> ENTRIES SHOWN
- - - -

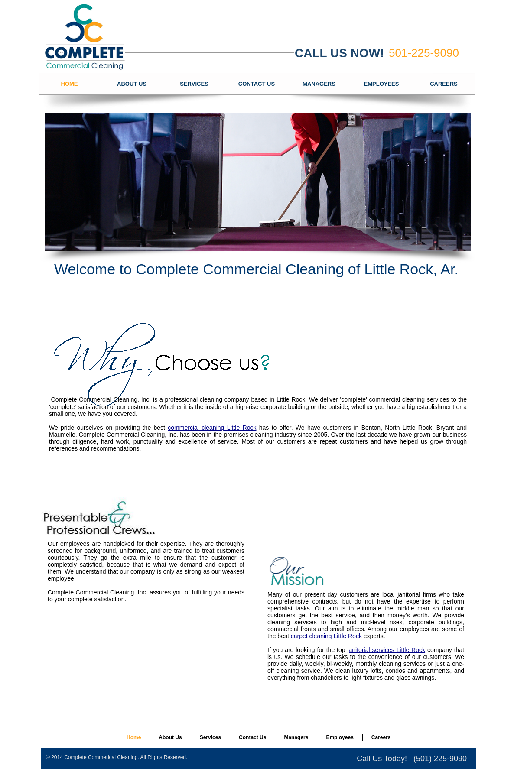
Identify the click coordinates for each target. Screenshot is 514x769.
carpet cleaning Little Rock (326, 636)
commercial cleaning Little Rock (212, 427)
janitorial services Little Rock (386, 649)
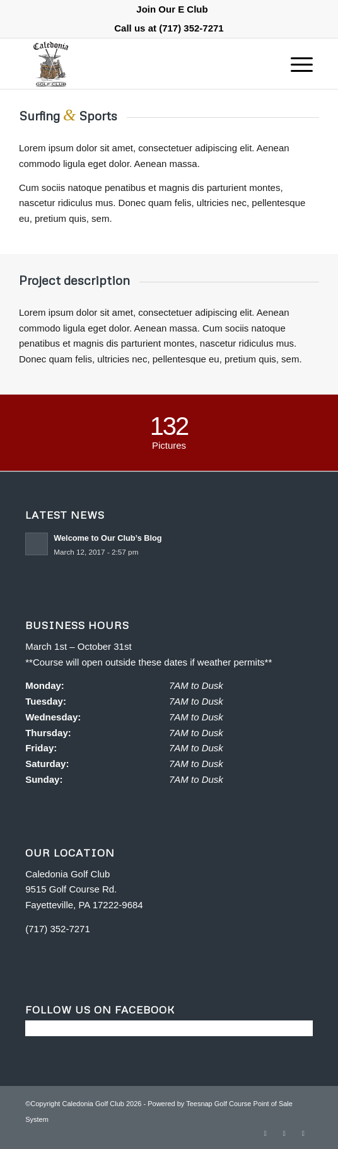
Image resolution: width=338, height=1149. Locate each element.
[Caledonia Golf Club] (140, 63)
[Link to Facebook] (265, 1133)
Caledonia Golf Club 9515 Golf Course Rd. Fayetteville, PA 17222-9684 (84, 890)
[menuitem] (172, 9)
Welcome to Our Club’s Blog (107, 538)
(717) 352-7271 (191, 28)
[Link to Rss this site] (284, 1133)
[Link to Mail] (303, 1133)
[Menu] (295, 63)
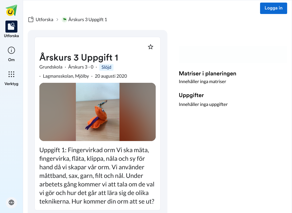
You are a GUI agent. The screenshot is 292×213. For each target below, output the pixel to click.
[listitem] (11, 30)
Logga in (274, 8)
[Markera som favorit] (150, 47)
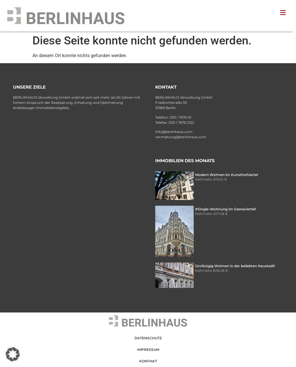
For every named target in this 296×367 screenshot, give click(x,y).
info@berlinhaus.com (174, 132)
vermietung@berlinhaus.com (180, 137)
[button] (284, 12)
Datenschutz (148, 338)
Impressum (148, 349)
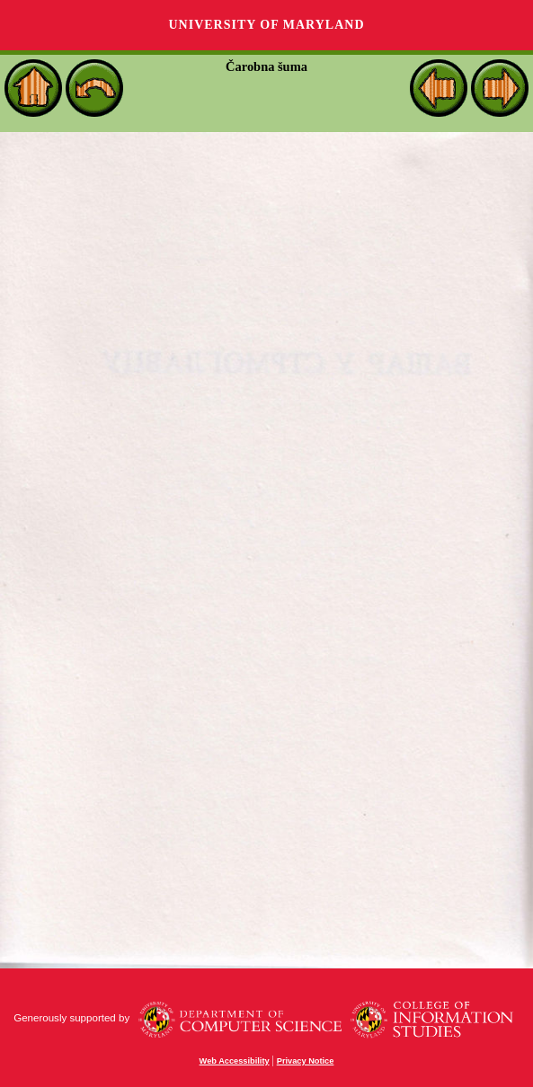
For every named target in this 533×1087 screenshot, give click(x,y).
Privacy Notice (305, 1060)
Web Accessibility (235, 1060)
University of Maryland (266, 24)
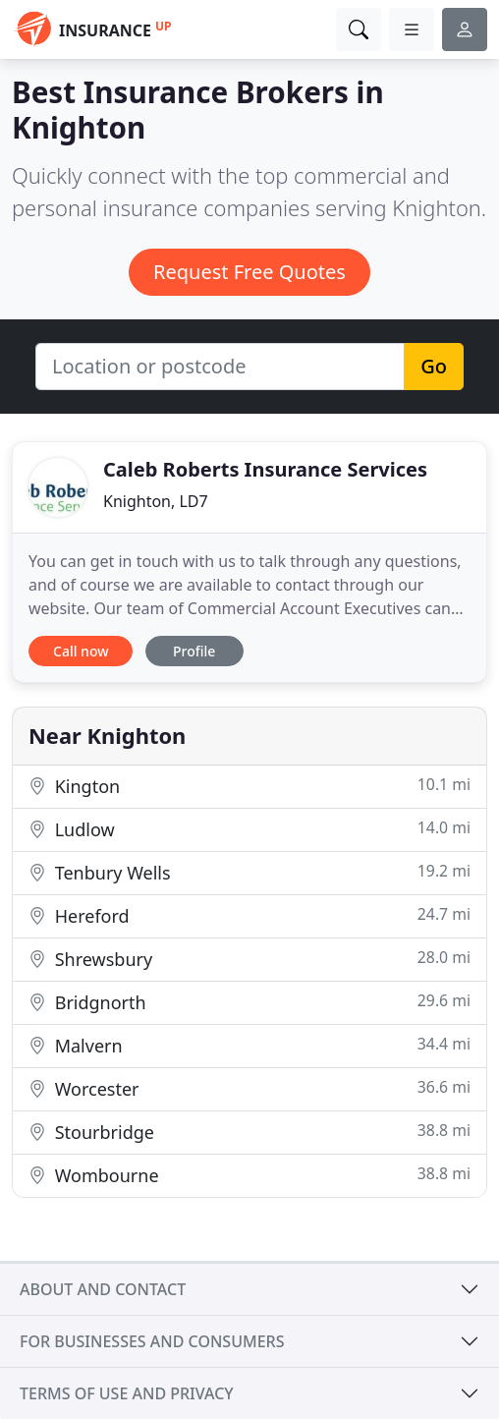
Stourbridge (249, 1131)
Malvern (249, 1045)
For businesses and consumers (152, 1341)
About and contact (103, 1289)
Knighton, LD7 (155, 501)
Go (433, 366)
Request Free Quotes (249, 271)
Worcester (249, 1088)
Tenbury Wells (249, 872)
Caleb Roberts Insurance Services (265, 469)
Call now (80, 651)
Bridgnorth (249, 1002)
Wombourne (249, 1175)
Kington (249, 785)
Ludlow (249, 829)
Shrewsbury (249, 958)
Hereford (249, 915)
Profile (194, 651)
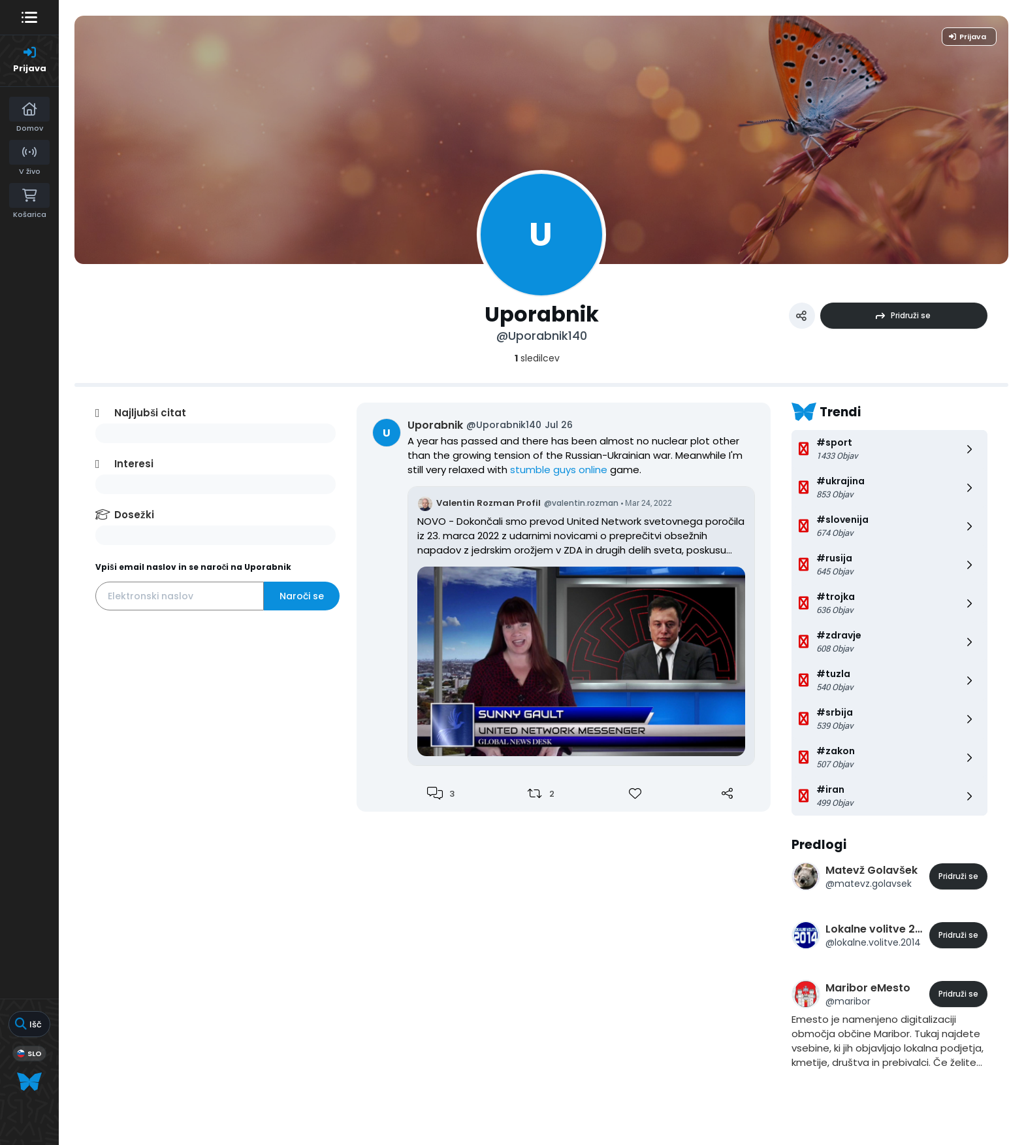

- - - -

> WHAT IS EXPECTED
Can you reproduce every line of the material above, from its start through the line containing "vermietung@berlinhaus.com (180, 137)", shifting each click coordinate by adding 84 to both of its numbers while leaving all other text unchanged? Leave the pictures out.

> RESPONSE
Identify the click coordinates for each target. Screenshot is 514x769.
carpet cleaning Little Rock (410, 720)
commercial cleaning Little Rock (296, 511)
janitorial services Little Rock (470, 733)
Image resolution: width=338, height=1149. Locate each element.
[Caledonia Golf Club] (224, 147)
[Link to Facebook] (349, 1217)
Caledonia Golf Club 9515 Golf Course Rd. Fayetteville, PA 17222-9684 (168, 974)
[menuitem] (256, 93)
Welcome to Our Club’s Blog (191, 622)
(717) 352-7271 (275, 112)
[Link to Rss this site] (368, 1217)
[Link to Mail] (387, 1217)
[Menu] (379, 147)
You are a GUI agent. The screenshot is 292×213. For each target below, output the pixel to click.
[listitem] (95, 114)
Logga in (358, 92)
[Markera som favorit] (234, 131)
For every named target in this 296×367 screenshot, give click(x,y).
info@berlinhaus.com (258, 216)
vermietung@berlinhaus.com (264, 221)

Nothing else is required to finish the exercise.